Strahilevitz is looking at tort law, not Fourth Amendment law. But Slobogin ties it to his subject:
The implications of social network theory for data mining are straightforward. Unless it is part of a public record designed for consumption by everyone or describes an activity observed by strangers, the transactional information government seeks through data mining is rarely known outside our families (aside from the third-party institutions to which we provide it). Expectations that such information will remain “private” are reasonable from the social network perspective.
The government, particularly in the field of intelligence gathering, has shown itself to be remarkably creative in finding a legal basis for information gathering that the average person would find intrusive; should Fourth Amendment law change, it’s no guarantee that the feds would be hampered by it, at least not for awhile.

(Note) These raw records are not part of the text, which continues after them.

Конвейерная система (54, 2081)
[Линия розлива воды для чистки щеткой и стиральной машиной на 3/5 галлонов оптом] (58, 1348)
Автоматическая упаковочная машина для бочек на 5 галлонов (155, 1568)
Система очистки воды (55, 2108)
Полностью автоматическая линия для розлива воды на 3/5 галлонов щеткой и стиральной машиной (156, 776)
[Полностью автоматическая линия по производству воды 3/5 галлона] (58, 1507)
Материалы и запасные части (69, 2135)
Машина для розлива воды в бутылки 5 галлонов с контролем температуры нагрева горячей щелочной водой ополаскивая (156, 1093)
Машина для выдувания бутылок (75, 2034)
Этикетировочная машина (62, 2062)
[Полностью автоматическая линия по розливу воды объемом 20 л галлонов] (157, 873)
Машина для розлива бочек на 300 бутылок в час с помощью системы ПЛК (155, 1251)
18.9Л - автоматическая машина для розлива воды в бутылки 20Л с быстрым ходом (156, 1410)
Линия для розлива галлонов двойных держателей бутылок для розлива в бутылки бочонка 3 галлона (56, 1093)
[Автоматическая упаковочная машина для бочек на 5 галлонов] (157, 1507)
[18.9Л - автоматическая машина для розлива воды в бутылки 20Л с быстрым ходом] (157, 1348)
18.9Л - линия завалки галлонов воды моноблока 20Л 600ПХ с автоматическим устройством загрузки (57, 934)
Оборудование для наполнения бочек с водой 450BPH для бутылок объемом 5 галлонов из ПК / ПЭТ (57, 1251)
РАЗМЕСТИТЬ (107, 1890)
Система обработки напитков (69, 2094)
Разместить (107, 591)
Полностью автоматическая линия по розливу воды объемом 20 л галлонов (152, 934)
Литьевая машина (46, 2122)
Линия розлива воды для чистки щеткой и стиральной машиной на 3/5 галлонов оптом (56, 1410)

But the shock over the Snowden leaks and the ongoing coverage are still vital. The law is based on what we think about these things, in the form of reasonable expectation. As Sotomayor’s concurrence suggests, the courts do actually listen to us—as we disclose more and more information to third parties in the course of our daily lives, we gain different expectations for that information. The networked world has made that information easily accessible, but its lessons could provide protections as well, once the courts catch up.